Following the renovation of the historical Roman flagship in 2014 and the launch of the new flagship in London New Bond Street in early 2016, the new architectural concept by the Architect Peter Marino is now under roll out in key worldwide locations. Now, Rome is finally meeting Africa: in the newly opened Johannesburg’s store, the Mediterranean origins and Italian touch pervade the space, creating a sort of virtual journey in a street of the eternal city, like a time travel in 2700 years of Roman inspiration.
The dominant idea is to utilize ancient marbles and stones typical of Roman buildings and to express them in a classic geometry open to modern interpretation, in a continuous interplay between innovation and tradition. The first example is the 100 sqm store façade, where the Black Grand Antique marble and Travertino Navona columns frame the entrance and the four institutional Cream and Saffron coloured windows. The marbles, which express the brand’s heritage and Italian origin, alternates with another brand’s signature, the Star Skin pattern, in which the origami tiles, in the different gold tones of Bulgari jewels, fold each other into a starred pattern.
On the inside, flooring features Italian walnut parquet in a geometric pattern, with a degrade effect which simulates an Italian luminous ambience flooded by natural sunlight. A further example of Italian craftsmanship, the walnut wood is not only carefully sourced and selected, then dried in direct sunlight in different periods of time, to be finally composed on site by skilled Italian artisans, in order to create the ‘degrade’ final effect.
Entering the store is like a walk in the ancient city of Rome. In the main central area, an oval shaped counter in light galvanized iron, inspired by the renowned Italian architect Carlo Scarpa, is an invitation to browse the shop and to explore the Bulgari main iconic collections. On top of them, two Murano crystal chandelier by Vistosi (Ecos, designed by the Venetian studio Renato Toso, Noti Massari e Associati) enlighten the products and the atmosphere.
Adorned with Imperial Saffron shantung silk, the iconic Condotti windows on the walls are a further remind for the original ones that are still present in the original historical flagship in Rome Condotti 10. The brand touch is also provided throughout the shop transformed into a Bulgari art-gallery: walls are decorated with Vintage most famous endorsements of celebrities who have been truly fan or ambassadors of the brand’s Italian exciting lifestyle.
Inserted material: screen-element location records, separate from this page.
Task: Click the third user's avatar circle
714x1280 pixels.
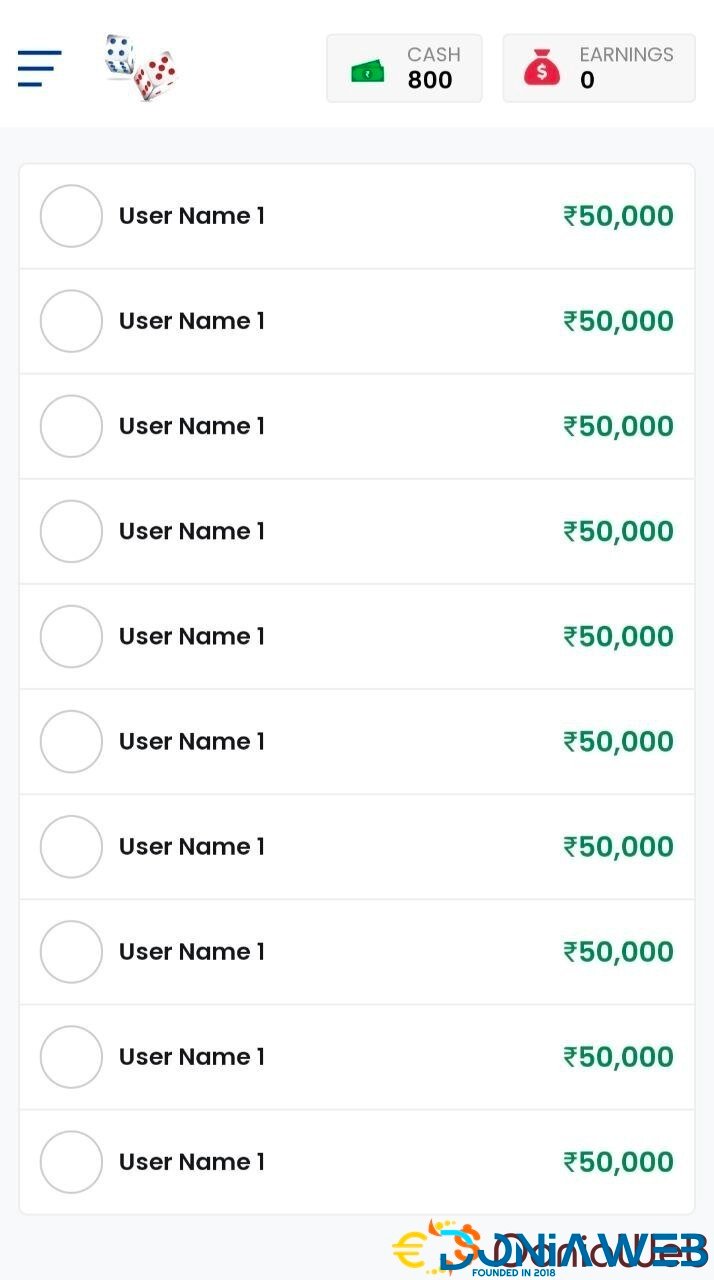Action: tap(71, 426)
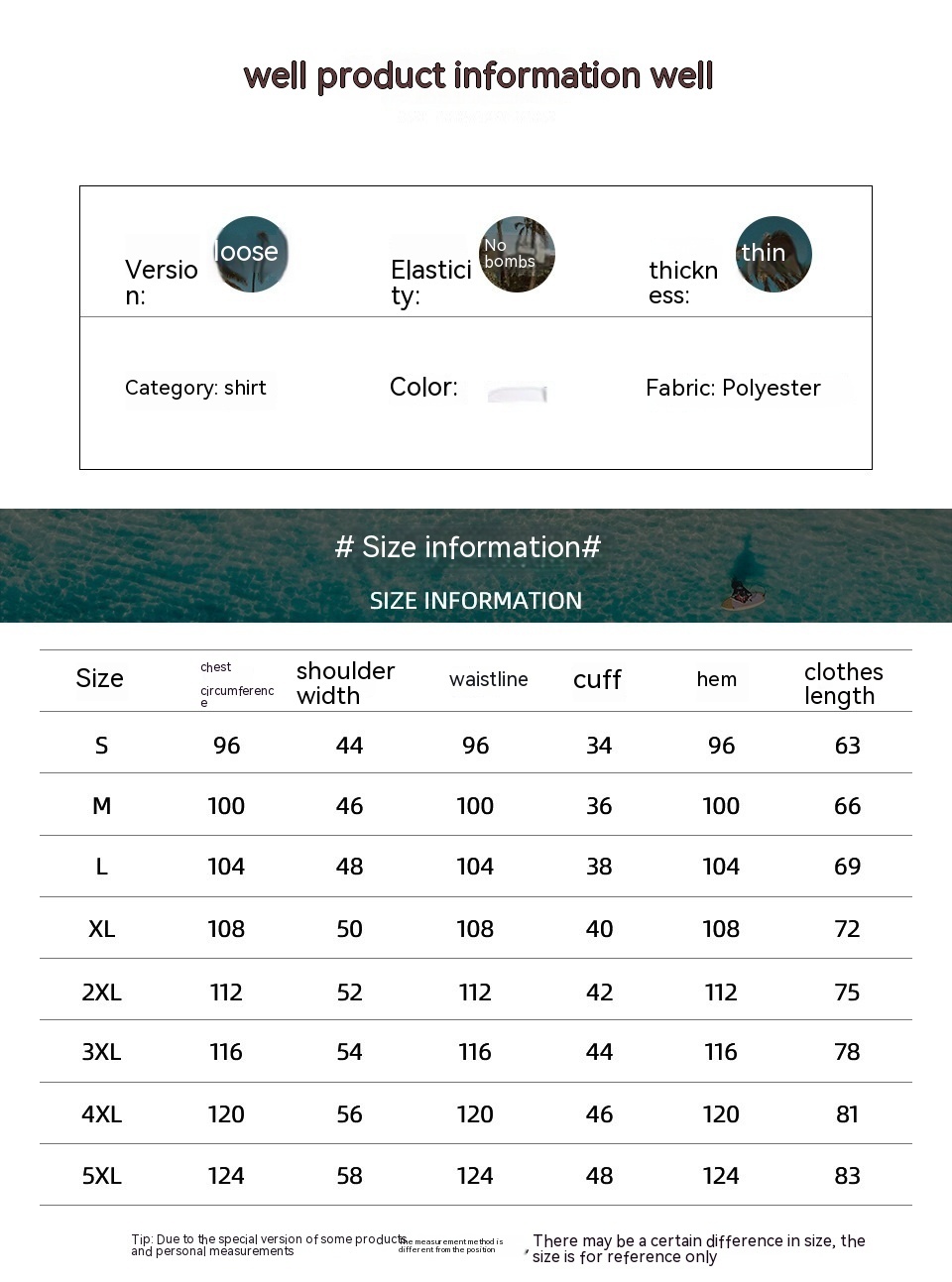Click the "cuff" column header
Screen dimensions: 952x1282
pos(597,680)
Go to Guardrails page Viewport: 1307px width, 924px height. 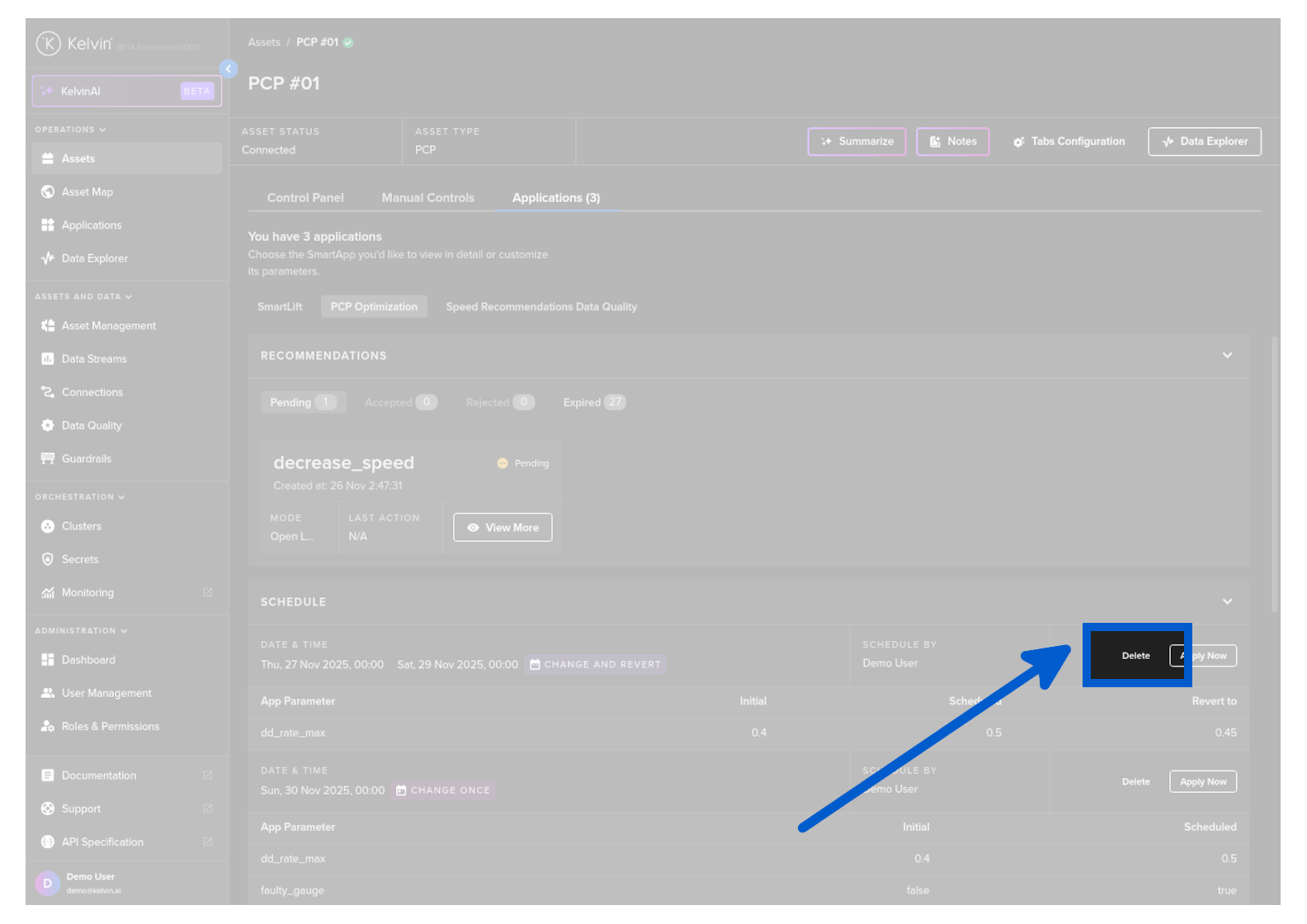86,459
Further enriching the shopping experience, a truly personal touch is provided by semi-private areas – Male Watches, Accessories and VIP area – where the most precious creations can be viewed with privacy. The rooms are defined by portals in Pantheon Mesh (Maglia Pantheon ) with a see through effect, a bronze-lattice work screen whose design was inspired by the Roman Pantheon’s floor with the additional motif of the iconic Bulgari eight-pointed star.
The balance between ancient and new, tradition and innovation, which defines the Bulgari spirit, is also expressed through the décor and furniture. In a continuous remind to the Italian designers of the 50’s and 60’s, the 130 sqm space houses some furniture carefully selected by Peter Marino himself and conceived by the Italian designers who have had link with the Bulgari heritage, such as the sales tables by Franco Albini and the marble counters inspired by Carlo Scarpa. Peter Marino did a very clever move in taking those great Italian avant garde designers that were able to give a brave modern twist to noble and classic materials such as bronze or marble. And this is exactly what Bulgari does with jewels: the combinations of color gemstones and the unexpected use of different materials.